Similarweb API data pipeline| Airflow & Cost reduction

The documentation of similarweb api is available here:

API integration documentation.

Sample api call for Desktop visits, Notice domain, key,start, end,country, granularity. This returns the average page views per desktop visit for the given domain & country.

curl --location --request GET 'https://api.similarweb.com/v1/website/bbc.com/traffic-and-engagement/visits?api_key={{similarweb_api_key}}&start_date=2017-11&end_date=2018-01&country=gb&granularity=monthly&main_domain_only=false&format=json'

for investing (notice the max date range is 2 months back, this blog was written in 2020-01, so 2019-11 is latest):

curl –location –request GET ‘https://api.similarweb.com/v1/website/investing.com/traffic-and-engagement/visits?api_key={{similarweb_api_key}}&start_date=2019-11&end_date=2019-11&country=gb&granularity=monthly&main_domain_only=false&format=json’

so….

What we need is

  1. list of domains , country codes, dates,API’s
  2. airflow script to run in loop over all the possible permutations of API calls
  3. List of competitors to compare traffic.

The challenges with this specific airflow DAG for this job are

  1. using dynamic operators – controlling how many iterations will be used in parallel by using dynamic task id’s.
  2. continuing after the loop of airflow operators by controlling the downstream order of execution. e.g inside loop: start.set_downstream(bash_*)
  3. the amount of Operators in this current DAG is a bit big. Try to consider what should be the trigger for the load_to_bg_GET_DESKTOP_TRAFFIC , perhaps one_success? (assume something will fail in the api calls). A trigger_conditional example is committed in out git:
  4. Consider moving bash_gsutil_mv_files_to_ingestion further downstream to cut the amount of operators by half. I left it there simply b/c I wanted to test behaviour of airflow using 2 operators in the same loop.
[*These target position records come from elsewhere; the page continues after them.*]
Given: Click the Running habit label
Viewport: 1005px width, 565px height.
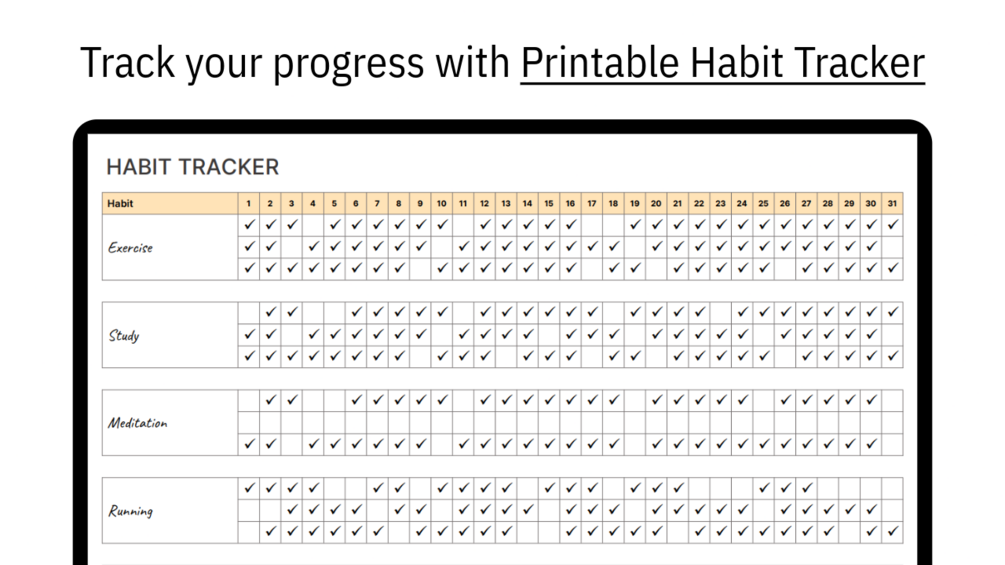Looking at the screenshot, I should click(x=131, y=511).
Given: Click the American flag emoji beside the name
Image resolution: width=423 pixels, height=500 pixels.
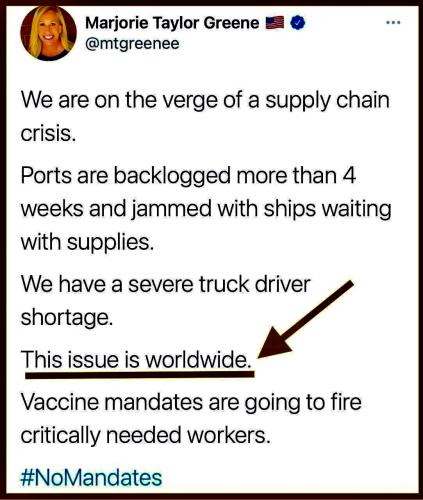Looking at the screenshot, I should [x=275, y=23].
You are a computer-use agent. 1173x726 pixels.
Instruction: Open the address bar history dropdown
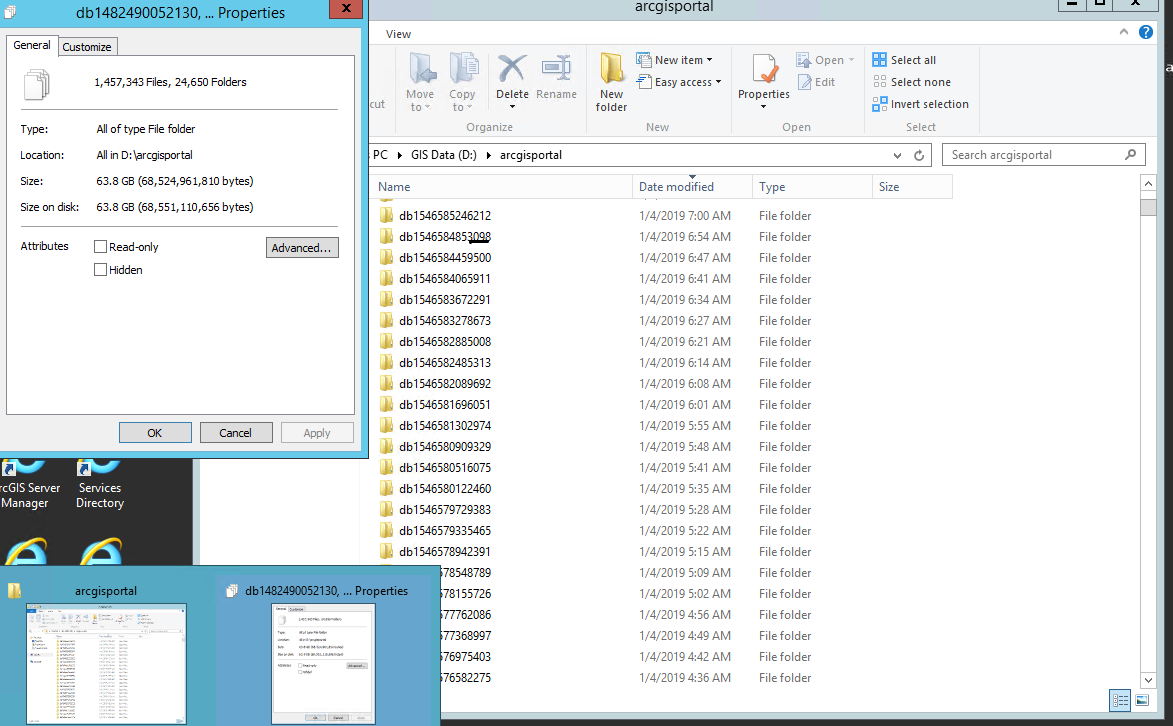pos(897,155)

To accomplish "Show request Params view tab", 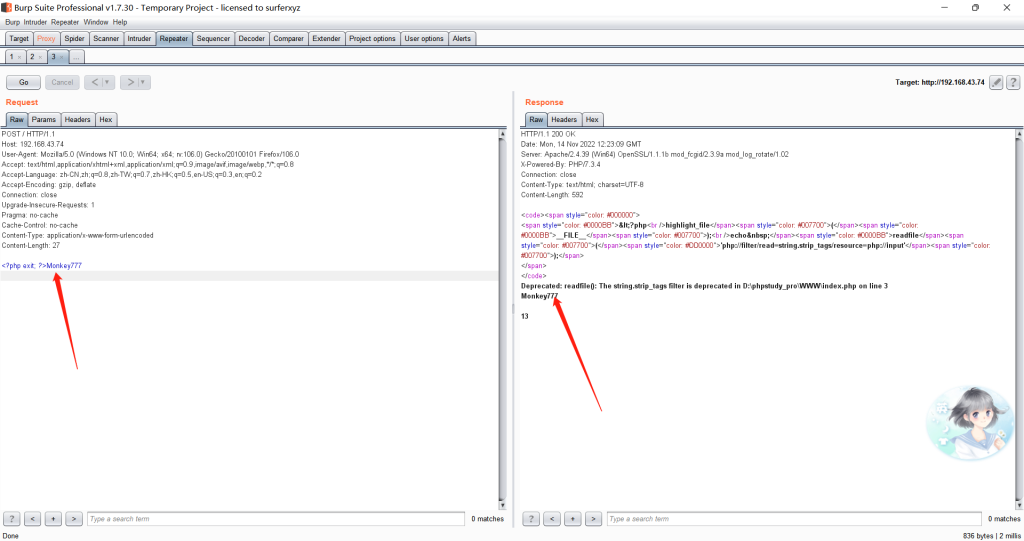I will [44, 119].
The example is also commit in out git

from datetime import timedelta, date
def daterange(start_date, end_date):
    for n in range(int ((end_date - start_date).days)):
        yield start_date + timedelta(n)
### start & end date = delta period.
## -3 days?
delta=-2 
start_date = datetime.date.today() + datetime.timedelta(delta)
end_date = datetime.date.today()
 
with models.DAG('similar_web_api_pipeline', schedule_interval=None, default_args=default_dag_args) as dag:
	start = DummyOperator(task_id='start')
	wait 	= DummyOperator(task_id='wait')
	
	
	for single_date in daterange(start_date, end_date):
		bash_cmd="""curl --location --request GET 'https://api.similarweb.com/v1/website/big-data-demystified.ninja/traffic-and-engagement/visits?api_key=myApiKey123456789&start_date=2019-11&end_date=2019-11&country=gb&granularity=monthly&main_domain_only=false&format=json' > /tmp/file_"""+single_date.strftime("%Y%m%d")+'.json'	
		bash_api_call_GET_DESKTOP_TRAFFIC = BashOperator(task_id='bash_api_call_GET_DESKTOP_TRAFFIC'+single_date.strftime("%Y%m%d"),bash_command=bash_cmd)
		
		bash_cmd2="""gsutil mv /tmp/file_"""+single_date.strftime("%Y%m%d")+'.json gs://data_lake/similar_web_desktop_traffic/'	
		bash_gsutil_mv_files_to_ingestion = BashOperator(task_id='bash_gsutil_mv_files_to_ingestion'+single_date.strftime("%Y%m%d"),bash_command=bash_cmd2)
		#bash_cmd="""ls"""
		#bash_api_call_GET_DESKTOP_TRAFFIC = BashOperator(task_id='bash_opr_'+str(item),bash_command=bash_cmd)
		start.set_downstream(bash_api_call_GET_DESKTOP_TRAFFIC)
		bash_api_call_GET_DESKTOP_TRAFFIC.set_downstream(bash_gsutil_mv_files_to_ingestion)
		bash_gsutil_mv_files_to_ingestion.set_downstream(wait)
				
	load_to_bg_GET_DESKTOP_TRAFFIC = gcs_to_bq.GoogleCloudStorageToBigQueryOperator(
    	task_id='load_to_bg_GET_DESKTOP_TRAFFIC',
    	source_objects=['*'],
     	write_disposition='WRITE_TRUNCATE', #overwrite?
    	create_disposition='CREATE_IF_NEEDED',
    	bucket=DST_BUCKET,
    	destination_project_dataset_table=dst_table,
    	autodetect='true')
	end 	= DummyOperator(task_id='end')
wait 	>> load_to_bg_GET_DESKTOP_TRAFFIC 	>> end

Here is the cost reduction bit :

  1. Use BQ to load the data via external table.then use CTAS or another Airflow operator to convert the table from ROW to column.
  2. Alternatively, you can load the json directly to BQ via Naive table.
  3. further, change the process into delta , i.e let it run each month and get last available month

If you are wondering how to parse the json once BQ identified the schema via auto schema. below is an example. Notice the different parsing methods when using array of structs, struct of structs and structs. Notice, how i avoided the use of unnest since i know the api call will only return one line.

CREATE OR REPLACE VIEW
  `MyProject.DATA_LAKE.similar_web_desktop_transformed` AS
SELECT
  avg_visits,
  date,
  device,
  r.country AS country,
  r.domain AS domain,
  r.granularity AS granularity
FROM (
  SELECT
    CAST(visits[
    OFFSET
      (0)].visits AS int64) AS avg_visits,
    # array of struct
    visits[
  OFFSET
    (0)].date AS date,
    # array of struct
    meta.device AS device,
    #   struct
    meta.request AS r,
    #struct of struct
    #meta.status as status
  FROM
    `MyProject.DATA_LAKE.similar_web_desktop` )
  
 

Lets say you want to offload the the domain list , to external data source like db. how would you do that? well, one way is to keep it on the DB of airflow, i.e using xcomm. But then you would end up keeping a large DB for airflow.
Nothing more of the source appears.